For every line in the listing below that contains the word "điệp", add one to the tally. State the final number and nothing else.

::::::::::

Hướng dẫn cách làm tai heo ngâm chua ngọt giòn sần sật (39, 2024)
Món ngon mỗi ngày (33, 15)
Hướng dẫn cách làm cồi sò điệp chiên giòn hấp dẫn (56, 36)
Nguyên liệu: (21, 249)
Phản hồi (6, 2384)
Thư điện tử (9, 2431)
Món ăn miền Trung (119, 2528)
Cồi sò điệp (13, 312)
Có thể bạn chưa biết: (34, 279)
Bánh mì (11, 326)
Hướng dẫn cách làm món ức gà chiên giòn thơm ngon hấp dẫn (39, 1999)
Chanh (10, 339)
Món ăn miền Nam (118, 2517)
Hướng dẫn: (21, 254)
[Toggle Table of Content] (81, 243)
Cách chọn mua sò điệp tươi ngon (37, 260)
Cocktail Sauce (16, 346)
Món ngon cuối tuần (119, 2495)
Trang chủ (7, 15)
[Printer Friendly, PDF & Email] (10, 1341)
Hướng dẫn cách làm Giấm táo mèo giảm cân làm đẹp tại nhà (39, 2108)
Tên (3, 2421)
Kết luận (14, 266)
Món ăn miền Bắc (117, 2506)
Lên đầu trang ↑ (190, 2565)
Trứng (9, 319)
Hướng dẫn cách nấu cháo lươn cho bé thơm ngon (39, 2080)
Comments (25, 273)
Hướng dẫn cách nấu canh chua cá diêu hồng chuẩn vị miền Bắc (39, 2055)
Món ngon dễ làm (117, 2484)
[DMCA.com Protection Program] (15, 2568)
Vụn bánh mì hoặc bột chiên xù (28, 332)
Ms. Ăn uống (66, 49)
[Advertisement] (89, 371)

::::::::::

### Written response:
3